Id say a lot of the better ones dont at least not regularly (in my exp), did hear from one of those that they had a problem with new hires, some lf them have very random output quality wise, until they get fired for using llms for everything.
Our company is currently looking for a new programmer and we've interviewed a few so far. I don't want to generalize but it really seems that a non-negligible part of the younger ones at least tries to use LLMs to make up for a lack or experience, and that really shows.
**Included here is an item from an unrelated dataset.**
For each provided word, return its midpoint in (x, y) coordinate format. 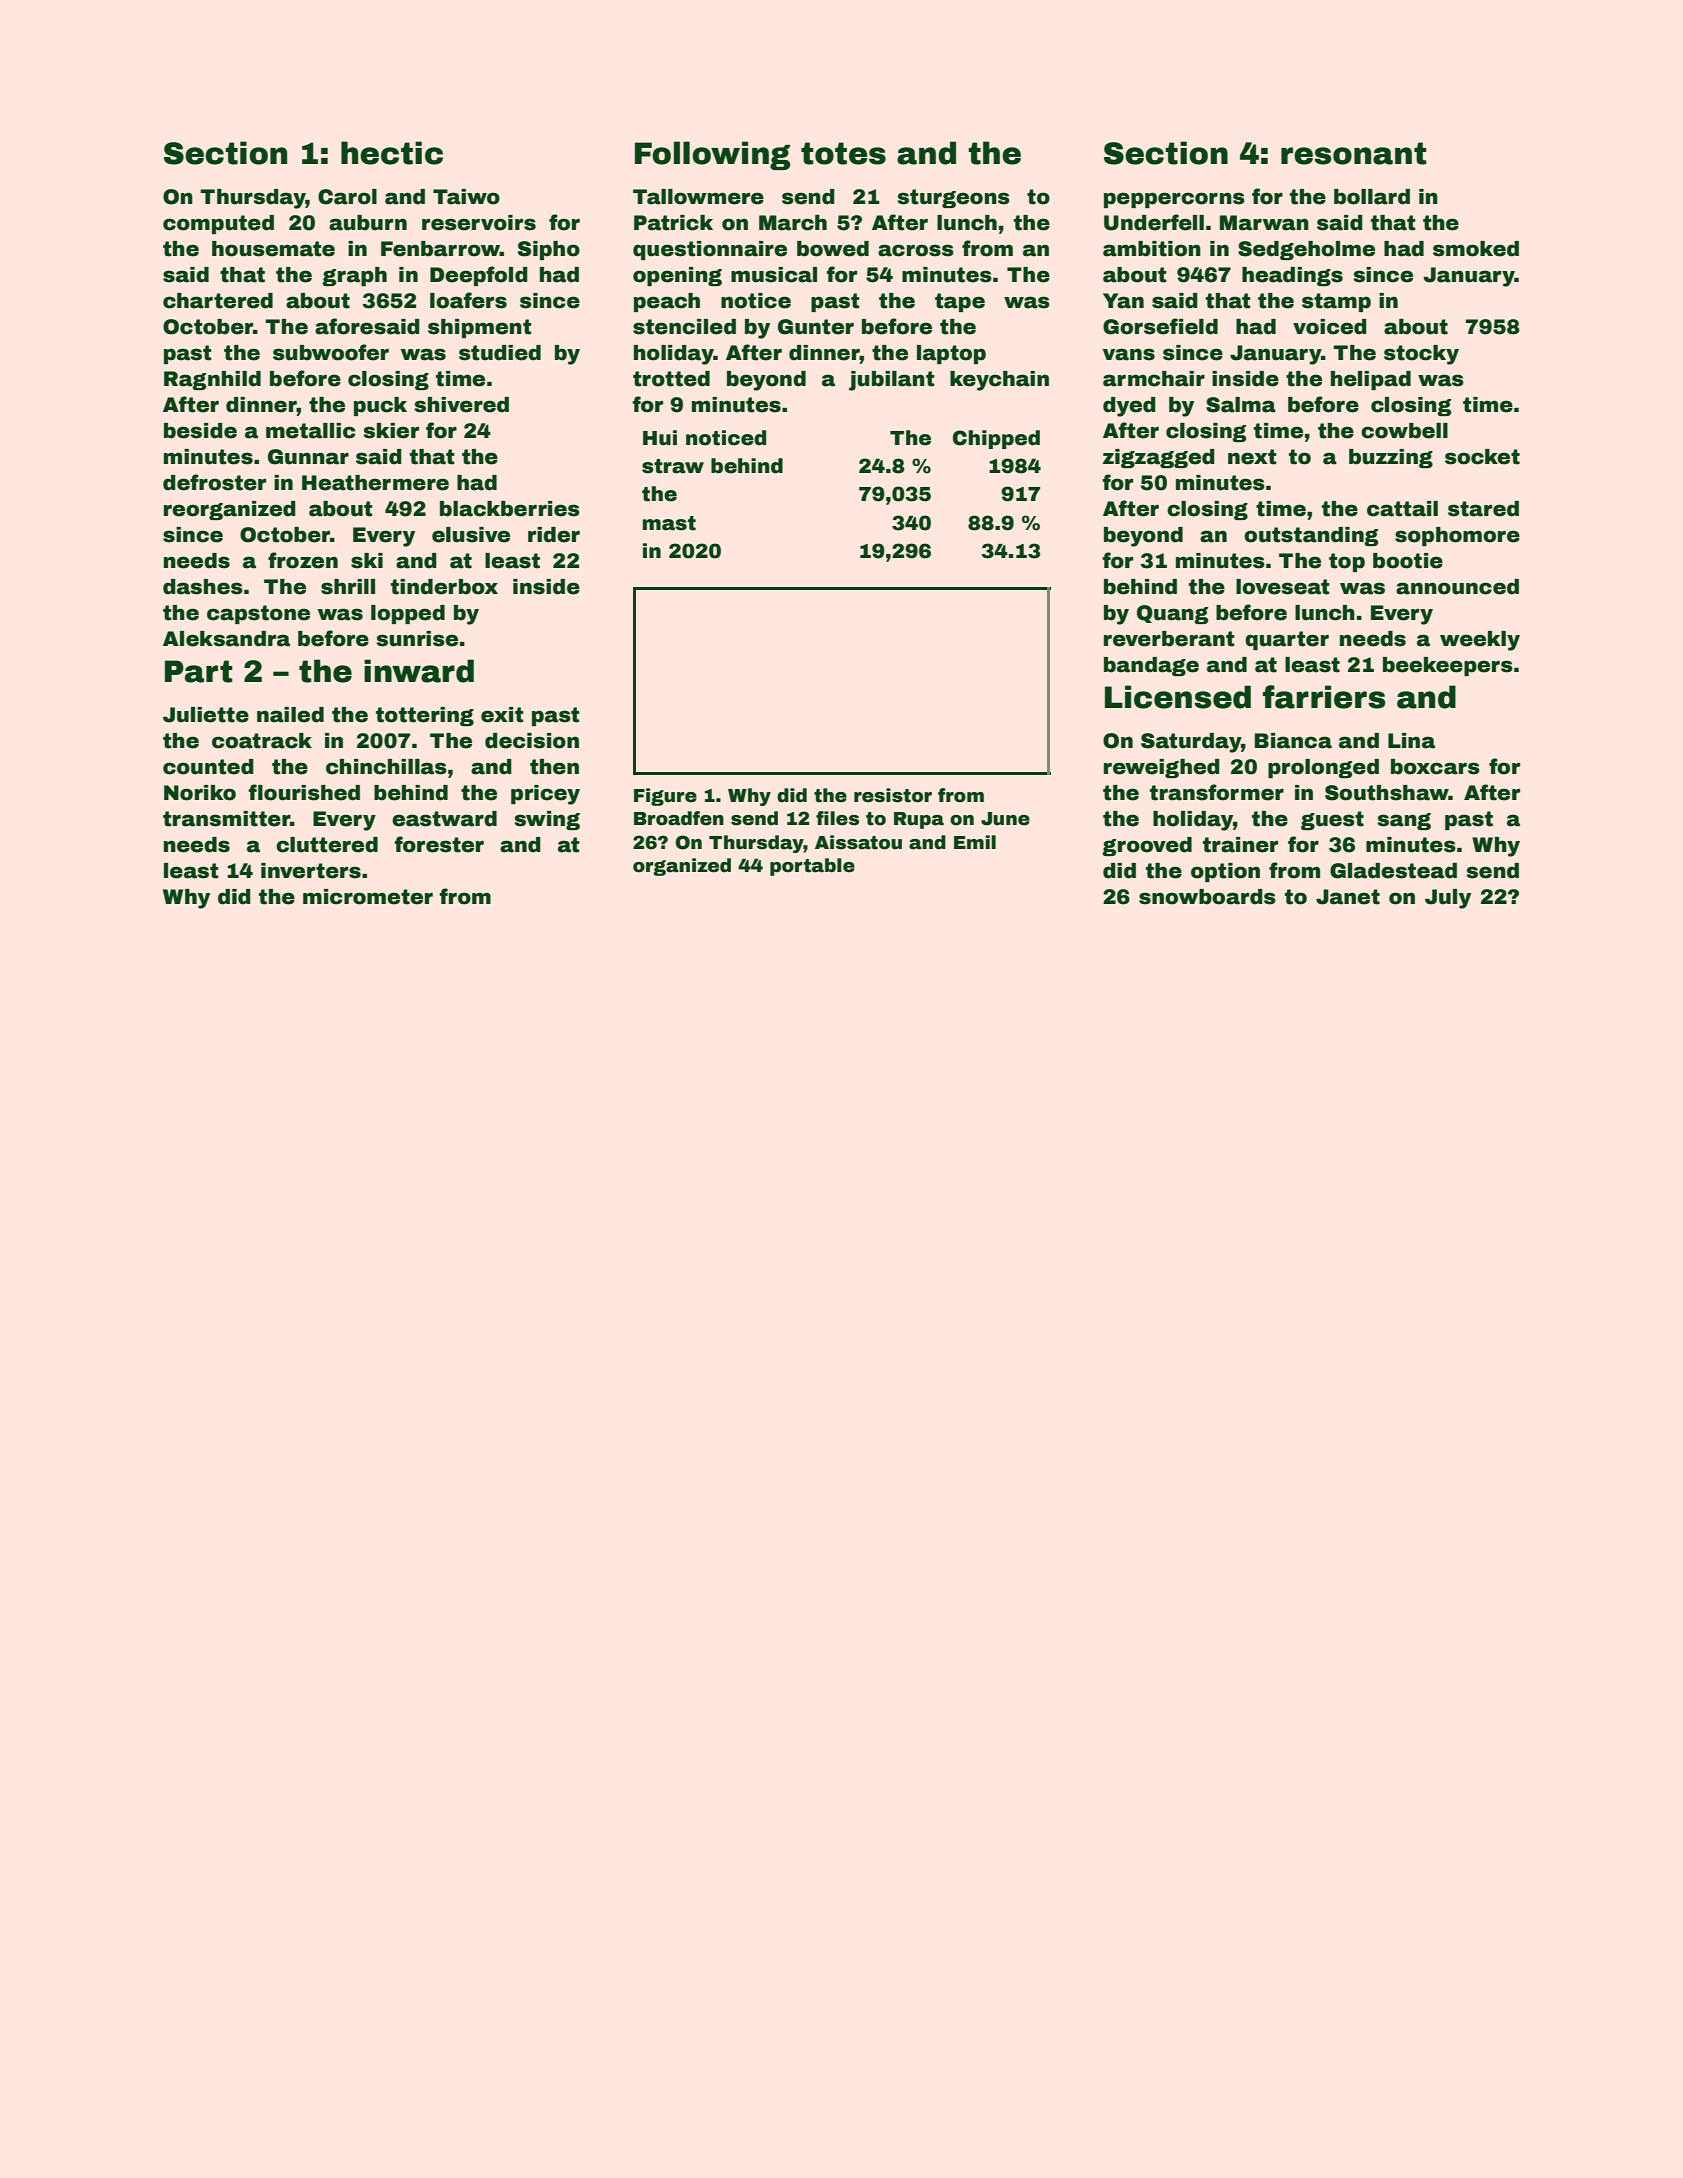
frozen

I normally don't like doing programming challenges during an interview because they have little to no real-world connections, but I've been throwing small questions around lately just to see what people do, and how they approach them, and there's a subset of people who will say, "I would ask ChatGPT now" in those scenarios.
I haven't met a vibe-coder in real life yet, but I'm afraid it's only a matter of time.
I haven't worked in industry for a while now but from your accounts it seems like... nothing's changed?
Sturgeon's law very much applies to software engineers. I'm sorry but the vast majority of people in my junior cohort I wouldn't hire to replace my lightbulb. Of course they're all in on LLMs. They'll be doing what they were doing best, generating tons of awful code they copied from somewhere else that the adults in the room will have to clean up later, just the generation and copying is now paid at a $100 monthly subscription.
Like seriously, it doesn't matter even a tiny bit the code got generated by a bullshit machine when the code is Node.JS anyway. If you're building a giant penis out of cow dung it doesn't matter who your construction crew is and how good they are. And the industry is like 90% building giant penises than never come to fruition anyway.
Fair points, but I still take cleaning up someone’s own bad Node.JS code over cleaning up LLM Node.JS slop because the optimist in me hopes that the human who wrote bad code can at least learn something and become better over time. After all we all have started with writing garbage, I know that I have.
On the other hand, I guess I should find a job where I don’t have to touch web development with a ten-foot pole because it’s probably not getting better.